The problem: Restate all of the entries verbatim.

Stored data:
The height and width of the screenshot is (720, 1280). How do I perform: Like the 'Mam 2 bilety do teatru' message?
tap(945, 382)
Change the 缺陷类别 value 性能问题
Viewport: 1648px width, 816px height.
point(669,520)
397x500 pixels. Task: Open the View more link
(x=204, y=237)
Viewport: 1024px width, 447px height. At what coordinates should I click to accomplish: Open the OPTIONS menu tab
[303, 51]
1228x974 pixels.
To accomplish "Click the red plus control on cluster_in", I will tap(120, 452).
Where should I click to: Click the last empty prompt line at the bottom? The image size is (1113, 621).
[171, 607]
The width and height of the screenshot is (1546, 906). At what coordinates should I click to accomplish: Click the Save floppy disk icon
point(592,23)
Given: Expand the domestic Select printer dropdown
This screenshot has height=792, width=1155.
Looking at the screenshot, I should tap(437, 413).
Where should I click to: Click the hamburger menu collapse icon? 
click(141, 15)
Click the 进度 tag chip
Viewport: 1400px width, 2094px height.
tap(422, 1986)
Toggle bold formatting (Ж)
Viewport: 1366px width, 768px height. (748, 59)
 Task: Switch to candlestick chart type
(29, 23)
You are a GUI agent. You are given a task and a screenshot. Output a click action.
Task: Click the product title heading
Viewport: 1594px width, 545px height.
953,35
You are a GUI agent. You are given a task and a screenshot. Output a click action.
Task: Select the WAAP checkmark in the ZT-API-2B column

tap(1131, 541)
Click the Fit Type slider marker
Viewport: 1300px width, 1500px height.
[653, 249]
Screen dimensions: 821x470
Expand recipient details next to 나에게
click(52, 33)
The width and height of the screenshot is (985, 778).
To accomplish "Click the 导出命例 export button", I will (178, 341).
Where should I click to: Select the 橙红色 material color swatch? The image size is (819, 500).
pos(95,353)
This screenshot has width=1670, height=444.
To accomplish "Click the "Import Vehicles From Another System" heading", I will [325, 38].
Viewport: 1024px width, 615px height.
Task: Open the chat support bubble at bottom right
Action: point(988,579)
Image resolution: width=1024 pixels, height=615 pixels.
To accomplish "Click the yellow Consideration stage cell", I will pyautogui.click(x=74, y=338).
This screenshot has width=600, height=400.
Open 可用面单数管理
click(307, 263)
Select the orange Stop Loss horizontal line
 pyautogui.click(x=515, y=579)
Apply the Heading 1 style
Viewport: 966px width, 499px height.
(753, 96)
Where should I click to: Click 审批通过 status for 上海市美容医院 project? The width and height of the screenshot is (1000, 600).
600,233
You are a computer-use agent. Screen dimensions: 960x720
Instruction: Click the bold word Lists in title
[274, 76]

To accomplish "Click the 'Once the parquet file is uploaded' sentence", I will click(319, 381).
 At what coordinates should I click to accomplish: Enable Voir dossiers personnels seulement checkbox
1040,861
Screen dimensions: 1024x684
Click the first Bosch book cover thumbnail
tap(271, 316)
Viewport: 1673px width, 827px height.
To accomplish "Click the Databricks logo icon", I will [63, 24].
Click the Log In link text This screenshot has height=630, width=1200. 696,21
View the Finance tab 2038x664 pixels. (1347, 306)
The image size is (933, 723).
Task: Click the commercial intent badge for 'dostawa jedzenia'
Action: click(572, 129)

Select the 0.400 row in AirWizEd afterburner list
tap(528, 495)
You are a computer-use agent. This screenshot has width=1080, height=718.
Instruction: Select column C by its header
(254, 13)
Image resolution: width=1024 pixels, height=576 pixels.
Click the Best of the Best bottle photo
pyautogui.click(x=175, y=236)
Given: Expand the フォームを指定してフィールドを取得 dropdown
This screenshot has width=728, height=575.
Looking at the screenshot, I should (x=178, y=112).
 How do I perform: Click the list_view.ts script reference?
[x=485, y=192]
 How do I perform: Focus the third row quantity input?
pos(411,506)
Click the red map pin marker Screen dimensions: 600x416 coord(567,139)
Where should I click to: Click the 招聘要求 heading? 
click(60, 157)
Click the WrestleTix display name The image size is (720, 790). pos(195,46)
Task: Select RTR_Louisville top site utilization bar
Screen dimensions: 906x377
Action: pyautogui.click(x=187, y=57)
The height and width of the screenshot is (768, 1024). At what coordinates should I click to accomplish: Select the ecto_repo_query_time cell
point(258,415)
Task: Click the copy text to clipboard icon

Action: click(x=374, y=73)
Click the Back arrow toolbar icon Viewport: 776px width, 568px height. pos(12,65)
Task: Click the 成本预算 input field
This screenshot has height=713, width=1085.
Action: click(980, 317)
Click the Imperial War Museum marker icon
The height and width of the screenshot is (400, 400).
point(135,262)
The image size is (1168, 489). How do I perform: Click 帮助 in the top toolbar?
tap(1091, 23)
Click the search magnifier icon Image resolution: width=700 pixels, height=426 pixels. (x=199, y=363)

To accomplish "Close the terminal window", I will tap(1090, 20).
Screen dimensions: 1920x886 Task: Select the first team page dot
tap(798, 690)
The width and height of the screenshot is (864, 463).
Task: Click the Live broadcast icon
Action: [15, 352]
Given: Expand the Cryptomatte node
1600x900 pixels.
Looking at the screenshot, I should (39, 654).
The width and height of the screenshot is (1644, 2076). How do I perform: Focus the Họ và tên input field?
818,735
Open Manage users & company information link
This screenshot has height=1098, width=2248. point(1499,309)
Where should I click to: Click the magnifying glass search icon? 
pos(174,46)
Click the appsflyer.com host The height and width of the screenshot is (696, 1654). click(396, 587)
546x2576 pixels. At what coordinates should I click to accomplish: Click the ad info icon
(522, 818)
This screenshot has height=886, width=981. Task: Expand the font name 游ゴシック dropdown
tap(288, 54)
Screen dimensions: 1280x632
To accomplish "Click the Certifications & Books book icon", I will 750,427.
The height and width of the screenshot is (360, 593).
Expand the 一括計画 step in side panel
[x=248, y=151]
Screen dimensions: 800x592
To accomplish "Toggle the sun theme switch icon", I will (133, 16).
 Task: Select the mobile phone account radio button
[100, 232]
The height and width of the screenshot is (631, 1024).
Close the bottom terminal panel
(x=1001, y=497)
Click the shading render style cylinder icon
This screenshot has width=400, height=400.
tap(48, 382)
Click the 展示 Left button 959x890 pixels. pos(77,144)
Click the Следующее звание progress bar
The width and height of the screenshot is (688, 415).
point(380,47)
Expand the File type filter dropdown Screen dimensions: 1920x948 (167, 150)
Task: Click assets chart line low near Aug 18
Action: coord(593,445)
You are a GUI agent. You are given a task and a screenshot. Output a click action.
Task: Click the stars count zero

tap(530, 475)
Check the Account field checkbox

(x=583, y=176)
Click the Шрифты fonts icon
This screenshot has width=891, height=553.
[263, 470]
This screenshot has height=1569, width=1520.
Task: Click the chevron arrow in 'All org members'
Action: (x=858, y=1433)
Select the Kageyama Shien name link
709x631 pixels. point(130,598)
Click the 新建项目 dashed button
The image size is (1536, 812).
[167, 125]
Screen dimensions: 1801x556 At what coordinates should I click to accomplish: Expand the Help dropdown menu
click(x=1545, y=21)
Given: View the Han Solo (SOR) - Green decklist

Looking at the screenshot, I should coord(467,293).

Answer box:
The height and width of the screenshot is (720, 1280). How do I perform: Like the 'Mam 2 bilety do teatru' message?
tap(945, 382)
Change the 缺陷类别 value 性能问题
Viewport: 1648px width, 816px height.
point(669,520)
397x500 pixels. Task: Open the View more link
(x=204, y=237)
Viewport: 1024px width, 447px height. At what coordinates should I click to accomplish: Open the OPTIONS menu tab
[303, 51]
1228x974 pixels.
To accomplish "Click the red plus control on cluster_in", I will tap(120, 452).
Where should I click to: Click the last empty prompt line at the bottom? The image size is (1113, 621).
[171, 607]
The width and height of the screenshot is (1546, 906). At what coordinates should I click to accomplish: Click the Save floppy disk icon
point(592,23)
Given: Expand the domestic Select printer dropdown
This screenshot has height=792, width=1155.
Looking at the screenshot, I should tap(437, 413).
Where should I click to: Click the hamburger menu collapse icon? 
click(141, 15)
Click the 进度 tag chip
Viewport: 1400px width, 2094px height.
tap(422, 1986)
Toggle bold formatting (Ж)
Viewport: 1366px width, 768px height. (748, 59)
 Task: Switch to candlestick chart type
(29, 23)
You are a GUI agent. You are given a task and a screenshot. Output a click action.
Task: Click the product title heading
Viewport: 1594px width, 545px height.
953,35
You are a GUI agent. You are given a task and a screenshot. Output a click action.
Task: Select the WAAP checkmark in the ZT-API-2B column

tap(1131, 541)
Click the Fit Type slider marker
Viewport: 1300px width, 1500px height.
[653, 249]
Screen dimensions: 821x470
Expand recipient details next to 나에게
click(52, 33)
The width and height of the screenshot is (985, 778).
To accomplish "Click the 导出命例 export button", I will (178, 341).
Where should I click to: Select the 橙红色 material color swatch? The image size is (819, 500).
pos(95,353)
This screenshot has width=1670, height=444.
To accomplish "Click the "Import Vehicles From Another System" heading", I will [325, 38].
Viewport: 1024px width, 615px height.
Task: Open the chat support bubble at bottom right
Action: point(988,579)
Image resolution: width=1024 pixels, height=615 pixels.
To accomplish "Click the yellow Consideration stage cell", I will pyautogui.click(x=74, y=338).
This screenshot has width=600, height=400.
Open 可用面单数管理
click(307, 263)
Select the orange Stop Loss horizontal line
 pyautogui.click(x=515, y=579)
Apply the Heading 1 style
Viewport: 966px width, 499px height.
(753, 96)
Where should I click to: Click 审批通过 status for 上海市美容医院 project? The width and height of the screenshot is (1000, 600).
600,233
You are a computer-use agent. Screen dimensions: 960x720
Instruction: Click the bold word Lists in title
[274, 76]

To accomplish "Click the 'Once the parquet file is uploaded' sentence", I will click(319, 381).
 At what coordinates should I click to accomplish: Enable Voir dossiers personnels seulement checkbox
1040,861
Screen dimensions: 1024x684
Click the first Bosch book cover thumbnail
tap(271, 316)
Viewport: 1673px width, 827px height.
To accomplish "Click the Databricks logo icon", I will [63, 24].
Click the Log In link text This screenshot has height=630, width=1200. 696,21
View the Finance tab 2038x664 pixels. (1347, 306)
The image size is (933, 723).
Task: Click the commercial intent badge for 'dostawa jedzenia'
Action: click(572, 129)

Select the 0.400 row in AirWizEd afterburner list
tap(528, 495)
You are a computer-use agent. This screenshot has width=1080, height=718.
Instruction: Select column C by its header
(254, 13)
Image resolution: width=1024 pixels, height=576 pixels.
Click the Best of the Best bottle photo
pyautogui.click(x=175, y=236)
Given: Expand the フォームを指定してフィールドを取得 dropdown
This screenshot has width=728, height=575.
Looking at the screenshot, I should (x=178, y=112).
 How do I perform: Click the list_view.ts script reference?
[x=485, y=192]
 How do I perform: Focus the third row quantity input?
pos(411,506)
Click the red map pin marker Screen dimensions: 600x416 coord(567,139)
Where should I click to: Click the 招聘要求 heading? 
click(60, 157)
Click the WrestleTix display name The image size is (720, 790). pos(195,46)
Task: Select RTR_Louisville top site utilization bar
Screen dimensions: 906x377
Action: pyautogui.click(x=187, y=57)
The height and width of the screenshot is (768, 1024). At what coordinates should I click to accomplish: Select the ecto_repo_query_time cell
point(258,415)
Task: Click the copy text to clipboard icon

Action: click(x=374, y=73)
Click the Back arrow toolbar icon Viewport: 776px width, 568px height. pos(12,65)
Task: Click the 成本预算 input field
This screenshot has height=713, width=1085.
Action: click(980, 317)
Click the Imperial War Museum marker icon
The height and width of the screenshot is (400, 400).
point(135,262)
The image size is (1168, 489). How do I perform: Click 帮助 in the top toolbar?
tap(1091, 23)
Click the search magnifier icon Image resolution: width=700 pixels, height=426 pixels. (x=199, y=363)

To accomplish "Close the terminal window", I will tap(1090, 20).
Screen dimensions: 1920x886 Task: Select the first team page dot
tap(798, 690)
The width and height of the screenshot is (864, 463).
Task: Click the Live broadcast icon
Action: [15, 352]
Given: Expand the Cryptomatte node
1600x900 pixels.
Looking at the screenshot, I should (39, 654).
The width and height of the screenshot is (1644, 2076). How do I perform: Focus the Họ và tên input field?
818,735
Open Manage users & company information link
This screenshot has height=1098, width=2248. point(1499,309)
Where should I click to: Click the magnifying glass search icon? 
pos(174,46)
Click the appsflyer.com host The height and width of the screenshot is (696, 1654). click(396, 587)
546x2576 pixels. At what coordinates should I click to accomplish: Click the ad info icon
(522, 818)
This screenshot has height=886, width=981. Task: Expand the font name 游ゴシック dropdown
tap(288, 54)
Screen dimensions: 1280x632
To accomplish "Click the Certifications & Books book icon", I will 750,427.
The height and width of the screenshot is (360, 593).
Expand the 一括計画 step in side panel
[x=248, y=151]
Screen dimensions: 800x592
To accomplish "Toggle the sun theme switch icon", I will (133, 16).
 Task: Select the mobile phone account radio button
[100, 232]
The height and width of the screenshot is (631, 1024).
Close the bottom terminal panel
(x=1001, y=497)
Click the shading render style cylinder icon
This screenshot has width=400, height=400.
tap(48, 382)
Click the 展示 Left button 959x890 pixels. pos(77,144)
Click the Следующее звание progress bar
The width and height of the screenshot is (688, 415).
point(380,47)
Expand the File type filter dropdown Screen dimensions: 1920x948 (167, 150)
Task: Click assets chart line low near Aug 18
Action: coord(593,445)
You are a GUI agent. You are given a task and a screenshot. Output a click action.
Task: Click the stars count zero

tap(530, 475)
Check the Account field checkbox

(x=583, y=176)
Click the Шрифты fonts icon
This screenshot has width=891, height=553.
[263, 470]
This screenshot has height=1569, width=1520.
Task: Click the chevron arrow in 'All org members'
Action: (x=858, y=1433)
Select the Kageyama Shien name link
709x631 pixels. point(130,598)
Click the 新建项目 dashed button
The image size is (1536, 812).
[167, 125]
Screen dimensions: 1801x556 At what coordinates should I click to accomplish: Expand the Help dropdown menu
click(x=1545, y=21)
Given: View the Han Solo (SOR) - Green decklist

Looking at the screenshot, I should coord(467,293).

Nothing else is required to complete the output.